Timing and patience

The high school football season is upon us, and one of the things that sports photographers will tell you about getting a great gridiron shot is timing. Proper timing can be the difference between having the ball out of the frame or in the hands of a wide receiver. It can also difference between a clear shot and someone being blocking your view.

Knowledge of the game helps. Knowing if a team is likely to pass or run the ball can aid you in anticipating where the ball will be. Postioning can help, too. For photos of the offense, you should plan to be 10 to 30 yards ahead of the line of scrimmage, depending on the length of your lens, This will ensure that the action is coming toward you. Defensive pictures can be shot from behind the line.

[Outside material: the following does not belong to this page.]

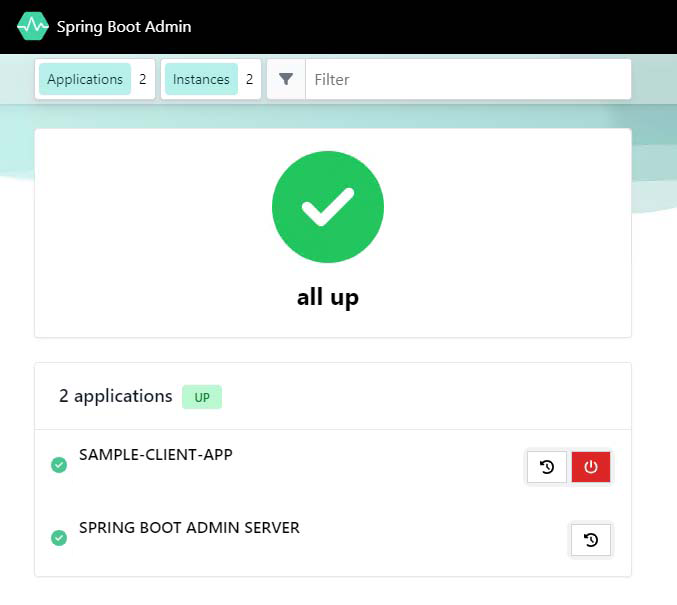Select the Instances stat label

Practice makes perfect. Shoot and shoot and shoot some more. The more pictures you take, the better you will get. In the pre-digital days, that meant burning through a lot of film. But today you can shoot to your heart’s content and just delete the ones you don’t like.

I shot my first football game of the 2012-13 season at the Grape Bowl in Lodi between the Tokay Tigers and the Bear Creek Bruins. I was a bit rusty, not having shot football for almost an entire year. It took a little while to get my football shooting legs under me.

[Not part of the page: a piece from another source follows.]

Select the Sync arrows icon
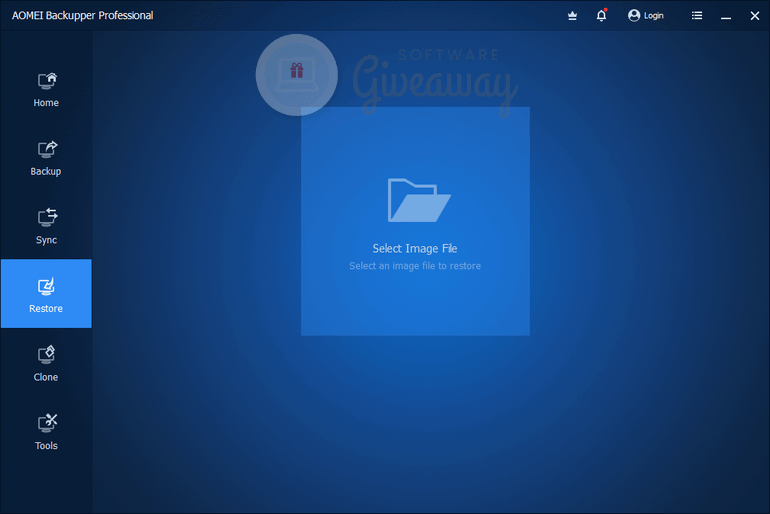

Refs and players zoomed in and out of the frame, blocking my line of sight. Ball carriers ran down the opposite side of the field too far away to get a decent shot. Situations like these can be frustrating, especially for the novice photographer. The secret is patience and the knowledge that you can’t get a shot on every play. You can’t even get a shot on every significant play. You just have to concentrate on each play, one at a time. Follow the action as best you can and be ready to shoot when a picture presents itself.

Sports Illustrated Magazine can send up to four or five photographers to cover a professional football game, depending on its importance. And even then, each of those shooters will tell you that they won’t get a great shot every time. A photographer friend of mine shot a 49ers game for the first time years ago. He knelt on the sidelines next to an SI photographer. A great play happened down the field. My friend said to the SI shooter: “Did you get that?” The SI photographer said: “No, I’m just covering the quarterback.”

At the Tokay/Bear Creek game, eventually somewhere around the middle of the first quarter, a play developed before me. The football angels sang and the heavens parted, pushed the button and I got my shot.